Cardiovascular outcome study on Tradjenta® (linagliptin) tablets in adult patients with type 2 diabetes completes enrollment

  Cardiovascular outcome study on Tradjenta® (linagliptin) tablets in adult
              patients with type 2 diabetes completes enrollment

Head-to-head cardiovascular outcome study compares TRADJENTA with glimepiride

PR Newswire

RIDGEFIELD, Conn. and INDIANAPOLIS, Nov. 8, 2012

RIDGEFIELD, Conn. and INDIANAPOLIS, Nov.8, 2012 /PRNewswire/ --Boehringer
Ingelheim Pharmaceuticals, Inc. and  Eli Lilly and Company (NYSE: LLY) today
announced the clinical trial enrollment of patients for CAROLINA
(Cardiovascular Outcome Study of Linagliptin versus Glimepiride in Patients
with Type 2 Diabetes) has been completed. Linagliptin is currently the only
DPP-4 inhibitor that is being compared to a sulfonylurea in a long-term
cardiovascular (CV) outcome study.

Linagliptin, marketed in the U.S. as Tradjenta®, is a once-daily tablet used
along with diet and exercise to improve glycemic control in adults with type 2
diabetes. TRADJENTA should not be used in patients with type 1 diabetes or for
the treatment of diabetic ketoacidosis (increased ketones in the blood or
urine).

The study includes over 6,000 patients in 43 countries at more than 600 sites
around the world. The aim of the study is to investigate and compare the
long-term impact on CV morbidity and mortality of treatment with TRADJENTA or
glimepiride over a period of about 6–7 years.(1) Additionally, the study will
compare secondary measures of efficacy with regard to lowering blood glucose
as well as safety parameters, including body weight and the incidence of
hypoglycemia in patients with type 2 diabetes at elevated cardiovascular risk
receiving usual care, and compare the outcome against glimepiride.(1)
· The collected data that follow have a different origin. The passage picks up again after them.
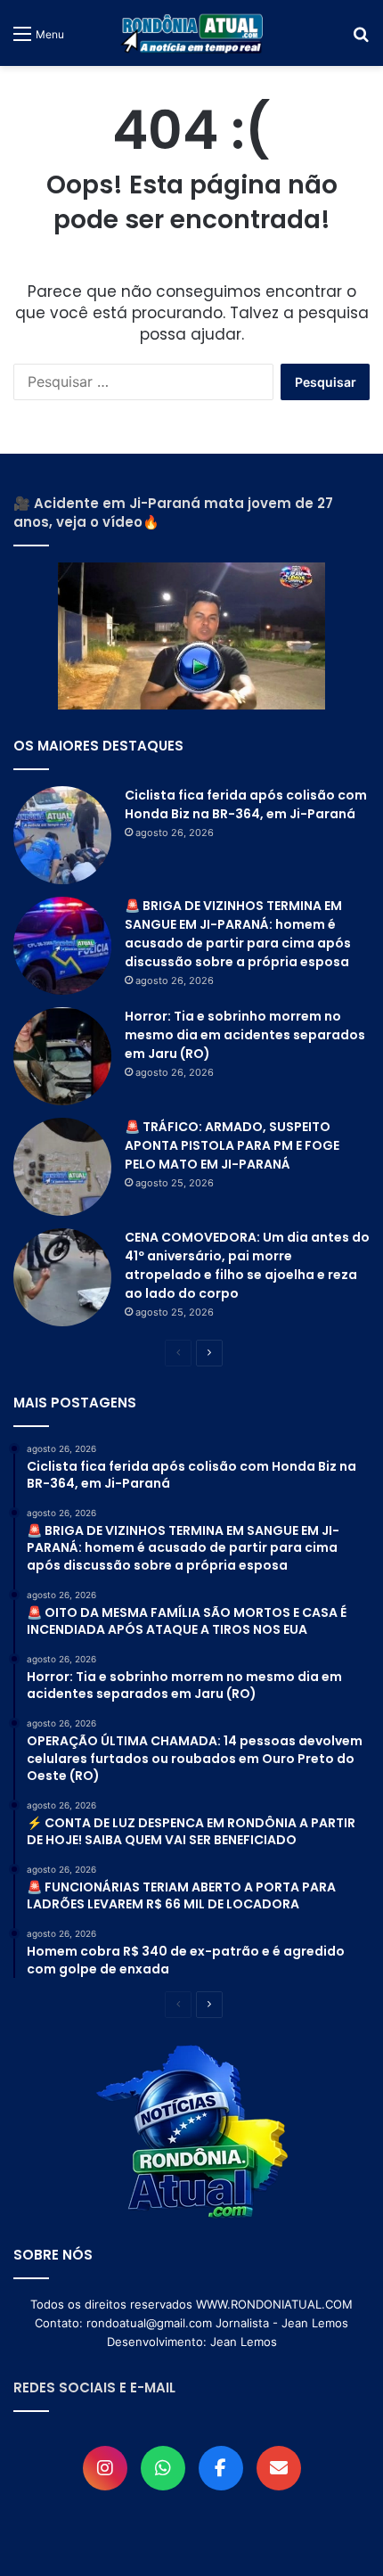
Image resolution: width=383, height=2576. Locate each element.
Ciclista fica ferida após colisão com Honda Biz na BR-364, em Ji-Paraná (246, 804)
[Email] (279, 2468)
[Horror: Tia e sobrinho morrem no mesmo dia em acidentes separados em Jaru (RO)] (62, 1056)
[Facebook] (221, 2468)
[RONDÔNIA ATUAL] (191, 32)
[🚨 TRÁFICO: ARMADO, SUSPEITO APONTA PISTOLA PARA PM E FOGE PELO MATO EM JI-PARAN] (62, 1167)
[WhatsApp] (163, 2468)
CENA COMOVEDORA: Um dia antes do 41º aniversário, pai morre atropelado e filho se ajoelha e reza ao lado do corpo (247, 1265)
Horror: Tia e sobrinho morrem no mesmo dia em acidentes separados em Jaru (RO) (245, 1034)
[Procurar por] (361, 40)
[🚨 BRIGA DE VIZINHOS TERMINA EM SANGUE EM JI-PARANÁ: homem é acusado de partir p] (62, 946)
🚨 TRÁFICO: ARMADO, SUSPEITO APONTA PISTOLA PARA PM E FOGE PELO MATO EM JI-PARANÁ (232, 1145)
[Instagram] (105, 2468)
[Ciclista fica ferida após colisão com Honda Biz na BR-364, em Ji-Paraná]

"CAROLINA will evaluate the cardiovascular safety of linagliptin compared to
the sulfonylurea glimepiride," said Dr. Julio Rosenstock, Director of the
Dallas Diabetes and Endocrine Center at Medical City in Dallas and Principal
Investigator of the study. "Sulfonylureas are frequently used add-on therapy
to metformin, which is considered the standard first-line therapy. This is the
first time a DPP-4 inhibitor is being directly compared to a sulfonylurea in a
long-term cardiovascular outcome study."

The primary endpoint of CAROLINA will be timed to the first occurrence of
either CV death, non-fatal myocardial infarction, non-fatal stroke or
hospitalization for unstable angina pectoris.(1)^The study is expected to
complete in 2018.

"There are limited available data reporting on CV-related comorbidities with
current therapies for patients with type 2 diabetes. For the first time, this
study has the potential to compare the CV morbidity, mortality and safety of
the DPP-4 inhibitor linagliptin to the commonly prescribed sulfonylurea
glimepiride," said Christophe Arbet-Engels, MD, PhD, MBA, vice president,
metabolic-clinical development and medical affairs, Boehringer Ingelheim. "It
is our hope CAROLINA will help us to better understand the effect on
cardiovascular outcomes of linagliptin compared to glimepiride, and,
therefore, add to the knowledge base physicians use to decide how to treat
their patients."

To learn more about TRADJENTA and for full prescribing information visit:
www.TRADJENTA.com, or call Boehringer Ingelheim Pharmaceuticals, Inc. at
1-800-542-6257.

About CAROLINA Study Design(1)

CAROLINA evaluates the CV safety of linagliptin in comparison to glimepiride
in patients with T2D and at increased CV risk.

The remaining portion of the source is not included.